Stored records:
━━━━━━━━━━
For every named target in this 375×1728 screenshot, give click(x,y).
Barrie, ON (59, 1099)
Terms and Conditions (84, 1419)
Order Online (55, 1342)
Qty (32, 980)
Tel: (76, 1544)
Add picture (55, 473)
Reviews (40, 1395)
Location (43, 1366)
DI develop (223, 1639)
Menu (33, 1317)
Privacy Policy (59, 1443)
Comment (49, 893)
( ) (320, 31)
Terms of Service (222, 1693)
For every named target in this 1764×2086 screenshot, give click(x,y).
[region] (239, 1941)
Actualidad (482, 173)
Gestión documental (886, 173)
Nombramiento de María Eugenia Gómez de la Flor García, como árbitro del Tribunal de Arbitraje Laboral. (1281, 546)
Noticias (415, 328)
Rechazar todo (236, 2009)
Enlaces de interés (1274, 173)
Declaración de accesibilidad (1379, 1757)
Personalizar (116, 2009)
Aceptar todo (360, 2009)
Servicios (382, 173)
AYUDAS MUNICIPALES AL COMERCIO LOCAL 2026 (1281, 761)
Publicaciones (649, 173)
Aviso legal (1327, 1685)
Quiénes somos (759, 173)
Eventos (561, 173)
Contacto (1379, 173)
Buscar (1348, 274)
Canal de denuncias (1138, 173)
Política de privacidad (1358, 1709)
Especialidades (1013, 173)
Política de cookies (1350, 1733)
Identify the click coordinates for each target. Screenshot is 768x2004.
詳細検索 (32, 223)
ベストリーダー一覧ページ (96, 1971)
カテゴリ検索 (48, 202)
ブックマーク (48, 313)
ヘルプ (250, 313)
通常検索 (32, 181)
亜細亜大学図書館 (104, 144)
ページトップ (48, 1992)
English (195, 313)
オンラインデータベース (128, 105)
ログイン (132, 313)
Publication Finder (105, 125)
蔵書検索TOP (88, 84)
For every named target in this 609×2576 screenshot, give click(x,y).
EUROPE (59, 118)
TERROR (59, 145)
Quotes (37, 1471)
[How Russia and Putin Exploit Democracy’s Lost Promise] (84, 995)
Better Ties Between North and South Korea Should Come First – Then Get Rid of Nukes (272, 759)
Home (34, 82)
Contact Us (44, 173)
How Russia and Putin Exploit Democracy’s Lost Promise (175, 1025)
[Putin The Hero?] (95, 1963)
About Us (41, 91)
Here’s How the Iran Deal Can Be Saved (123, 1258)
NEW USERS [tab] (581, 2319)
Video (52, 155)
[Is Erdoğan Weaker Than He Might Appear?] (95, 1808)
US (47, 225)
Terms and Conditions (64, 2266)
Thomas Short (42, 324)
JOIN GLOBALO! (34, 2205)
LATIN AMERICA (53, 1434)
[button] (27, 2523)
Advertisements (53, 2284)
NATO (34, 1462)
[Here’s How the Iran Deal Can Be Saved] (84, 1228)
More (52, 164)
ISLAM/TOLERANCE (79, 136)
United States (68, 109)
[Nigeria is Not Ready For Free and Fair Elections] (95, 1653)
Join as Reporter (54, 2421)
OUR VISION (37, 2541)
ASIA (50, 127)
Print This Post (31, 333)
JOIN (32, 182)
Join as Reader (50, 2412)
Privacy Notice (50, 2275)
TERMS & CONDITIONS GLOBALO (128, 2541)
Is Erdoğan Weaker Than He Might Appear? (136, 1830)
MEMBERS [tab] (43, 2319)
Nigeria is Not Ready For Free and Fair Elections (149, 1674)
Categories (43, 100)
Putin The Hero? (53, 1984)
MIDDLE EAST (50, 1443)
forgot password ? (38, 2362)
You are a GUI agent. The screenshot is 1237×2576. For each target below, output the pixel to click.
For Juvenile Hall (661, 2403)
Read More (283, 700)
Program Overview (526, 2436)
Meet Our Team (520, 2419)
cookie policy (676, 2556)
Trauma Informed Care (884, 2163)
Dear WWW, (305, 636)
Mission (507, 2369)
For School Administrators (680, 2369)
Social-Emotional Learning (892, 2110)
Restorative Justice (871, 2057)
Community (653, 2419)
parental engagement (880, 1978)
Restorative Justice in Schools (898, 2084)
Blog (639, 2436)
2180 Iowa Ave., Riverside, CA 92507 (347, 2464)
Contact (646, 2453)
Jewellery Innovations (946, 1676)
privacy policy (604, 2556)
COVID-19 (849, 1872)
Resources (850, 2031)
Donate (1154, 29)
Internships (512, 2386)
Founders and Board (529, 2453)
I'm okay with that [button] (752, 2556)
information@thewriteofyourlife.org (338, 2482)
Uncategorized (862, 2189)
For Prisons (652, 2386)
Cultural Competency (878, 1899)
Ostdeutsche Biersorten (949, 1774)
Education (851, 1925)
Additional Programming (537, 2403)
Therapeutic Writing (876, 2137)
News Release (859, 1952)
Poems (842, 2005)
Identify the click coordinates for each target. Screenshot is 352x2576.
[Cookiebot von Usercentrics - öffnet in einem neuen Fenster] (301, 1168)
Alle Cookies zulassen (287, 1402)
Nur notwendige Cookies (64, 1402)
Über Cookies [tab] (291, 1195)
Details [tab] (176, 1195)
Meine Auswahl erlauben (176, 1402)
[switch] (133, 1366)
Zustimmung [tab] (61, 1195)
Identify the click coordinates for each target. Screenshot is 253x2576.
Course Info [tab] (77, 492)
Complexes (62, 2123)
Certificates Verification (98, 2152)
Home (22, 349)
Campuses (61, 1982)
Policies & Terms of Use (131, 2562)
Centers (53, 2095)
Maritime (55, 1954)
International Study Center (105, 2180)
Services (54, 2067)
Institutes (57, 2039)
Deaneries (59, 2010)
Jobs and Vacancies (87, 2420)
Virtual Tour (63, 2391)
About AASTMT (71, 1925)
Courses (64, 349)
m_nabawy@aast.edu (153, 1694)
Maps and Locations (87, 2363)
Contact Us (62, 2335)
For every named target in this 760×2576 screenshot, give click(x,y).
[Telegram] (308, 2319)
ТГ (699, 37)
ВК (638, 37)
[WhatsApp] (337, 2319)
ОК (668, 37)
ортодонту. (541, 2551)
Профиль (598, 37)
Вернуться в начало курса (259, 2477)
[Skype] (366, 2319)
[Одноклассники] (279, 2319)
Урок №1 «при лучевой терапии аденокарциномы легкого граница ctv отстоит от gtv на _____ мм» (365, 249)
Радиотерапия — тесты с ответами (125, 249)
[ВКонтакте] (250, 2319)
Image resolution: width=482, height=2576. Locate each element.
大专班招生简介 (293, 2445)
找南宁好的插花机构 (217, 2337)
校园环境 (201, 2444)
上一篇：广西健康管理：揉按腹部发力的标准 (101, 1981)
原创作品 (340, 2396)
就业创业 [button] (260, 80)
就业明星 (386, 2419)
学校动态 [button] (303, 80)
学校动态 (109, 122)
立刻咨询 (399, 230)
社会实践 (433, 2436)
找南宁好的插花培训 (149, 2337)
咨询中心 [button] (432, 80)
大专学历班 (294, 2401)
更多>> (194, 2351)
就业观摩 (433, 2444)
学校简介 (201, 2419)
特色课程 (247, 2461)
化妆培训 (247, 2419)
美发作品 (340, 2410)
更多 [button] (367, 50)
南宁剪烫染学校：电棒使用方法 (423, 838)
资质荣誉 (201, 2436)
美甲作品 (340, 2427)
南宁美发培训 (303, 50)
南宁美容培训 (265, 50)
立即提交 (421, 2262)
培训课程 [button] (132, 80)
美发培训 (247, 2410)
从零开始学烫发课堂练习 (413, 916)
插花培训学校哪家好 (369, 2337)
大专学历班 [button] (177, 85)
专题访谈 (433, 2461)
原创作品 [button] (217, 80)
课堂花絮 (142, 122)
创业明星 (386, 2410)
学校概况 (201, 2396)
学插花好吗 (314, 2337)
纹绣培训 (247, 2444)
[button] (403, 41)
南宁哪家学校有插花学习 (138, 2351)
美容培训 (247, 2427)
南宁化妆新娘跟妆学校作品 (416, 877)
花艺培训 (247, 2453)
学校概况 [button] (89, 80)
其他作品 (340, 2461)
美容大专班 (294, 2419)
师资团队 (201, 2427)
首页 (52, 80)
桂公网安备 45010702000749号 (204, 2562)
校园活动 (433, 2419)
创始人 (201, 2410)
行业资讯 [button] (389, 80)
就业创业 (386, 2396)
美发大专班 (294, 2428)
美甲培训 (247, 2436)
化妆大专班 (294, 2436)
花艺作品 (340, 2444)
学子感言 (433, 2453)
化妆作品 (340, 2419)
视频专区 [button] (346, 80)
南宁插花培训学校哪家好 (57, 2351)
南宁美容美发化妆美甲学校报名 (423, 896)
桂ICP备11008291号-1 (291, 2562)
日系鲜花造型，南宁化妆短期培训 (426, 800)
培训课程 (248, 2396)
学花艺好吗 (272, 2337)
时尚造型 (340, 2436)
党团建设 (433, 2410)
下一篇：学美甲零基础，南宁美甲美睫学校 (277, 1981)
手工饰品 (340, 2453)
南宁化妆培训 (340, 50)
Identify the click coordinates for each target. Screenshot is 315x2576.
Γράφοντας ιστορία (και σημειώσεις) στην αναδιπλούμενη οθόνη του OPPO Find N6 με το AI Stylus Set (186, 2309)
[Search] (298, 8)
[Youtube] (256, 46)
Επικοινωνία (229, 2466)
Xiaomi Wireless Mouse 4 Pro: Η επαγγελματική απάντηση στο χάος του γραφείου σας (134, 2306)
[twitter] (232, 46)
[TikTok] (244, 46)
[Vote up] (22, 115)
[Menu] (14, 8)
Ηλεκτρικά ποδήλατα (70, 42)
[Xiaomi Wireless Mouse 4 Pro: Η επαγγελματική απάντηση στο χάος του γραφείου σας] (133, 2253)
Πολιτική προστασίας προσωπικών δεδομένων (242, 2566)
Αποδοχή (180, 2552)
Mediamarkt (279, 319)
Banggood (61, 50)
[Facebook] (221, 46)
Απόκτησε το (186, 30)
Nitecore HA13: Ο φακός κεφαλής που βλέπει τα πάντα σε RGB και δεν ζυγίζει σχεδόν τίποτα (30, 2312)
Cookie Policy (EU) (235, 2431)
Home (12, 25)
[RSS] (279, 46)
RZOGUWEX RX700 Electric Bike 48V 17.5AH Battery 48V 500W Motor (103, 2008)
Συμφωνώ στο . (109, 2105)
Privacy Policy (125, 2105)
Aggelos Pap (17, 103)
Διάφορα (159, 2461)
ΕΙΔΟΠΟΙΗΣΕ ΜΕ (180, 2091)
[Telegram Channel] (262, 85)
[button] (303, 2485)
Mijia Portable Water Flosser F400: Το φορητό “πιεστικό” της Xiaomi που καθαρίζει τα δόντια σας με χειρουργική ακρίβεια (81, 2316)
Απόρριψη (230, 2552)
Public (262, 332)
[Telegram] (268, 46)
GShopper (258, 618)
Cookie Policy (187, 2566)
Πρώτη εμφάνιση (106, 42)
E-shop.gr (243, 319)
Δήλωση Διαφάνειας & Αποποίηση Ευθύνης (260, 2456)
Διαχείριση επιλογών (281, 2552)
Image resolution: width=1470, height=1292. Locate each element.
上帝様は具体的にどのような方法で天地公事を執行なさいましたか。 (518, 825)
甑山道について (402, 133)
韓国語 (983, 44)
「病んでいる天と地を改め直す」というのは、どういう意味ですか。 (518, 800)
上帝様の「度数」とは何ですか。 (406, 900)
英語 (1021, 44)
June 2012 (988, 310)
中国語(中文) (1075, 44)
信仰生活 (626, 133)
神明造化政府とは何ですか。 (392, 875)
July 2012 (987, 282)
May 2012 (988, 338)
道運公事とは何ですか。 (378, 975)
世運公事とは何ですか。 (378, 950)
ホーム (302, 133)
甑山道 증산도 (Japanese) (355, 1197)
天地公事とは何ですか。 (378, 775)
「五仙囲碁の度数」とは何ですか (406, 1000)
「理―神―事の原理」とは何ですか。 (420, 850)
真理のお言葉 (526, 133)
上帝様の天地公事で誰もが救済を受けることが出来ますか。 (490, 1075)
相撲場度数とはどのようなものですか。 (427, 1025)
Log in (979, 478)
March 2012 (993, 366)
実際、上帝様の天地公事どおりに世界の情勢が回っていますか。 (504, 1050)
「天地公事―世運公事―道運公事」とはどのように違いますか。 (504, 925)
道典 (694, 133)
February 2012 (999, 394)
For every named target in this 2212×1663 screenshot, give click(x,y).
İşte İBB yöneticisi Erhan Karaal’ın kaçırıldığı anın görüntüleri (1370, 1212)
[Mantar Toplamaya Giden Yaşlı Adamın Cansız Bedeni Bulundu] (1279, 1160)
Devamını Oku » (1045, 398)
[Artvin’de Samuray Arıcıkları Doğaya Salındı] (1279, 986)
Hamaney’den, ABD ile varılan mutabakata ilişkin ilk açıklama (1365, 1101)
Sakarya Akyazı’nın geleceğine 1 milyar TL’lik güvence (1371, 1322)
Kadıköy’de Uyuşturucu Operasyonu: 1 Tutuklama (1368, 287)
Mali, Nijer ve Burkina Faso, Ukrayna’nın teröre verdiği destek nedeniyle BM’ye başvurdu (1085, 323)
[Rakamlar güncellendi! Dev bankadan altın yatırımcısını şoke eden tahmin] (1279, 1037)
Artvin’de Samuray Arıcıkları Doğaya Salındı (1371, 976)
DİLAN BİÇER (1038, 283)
━━━━━━━━━━
PROBLEM TO WORK ON:
Provide the number of lines in the entries above on which the string "give" is found, and no other text.

ANSWER TO THE EXERCISE:
5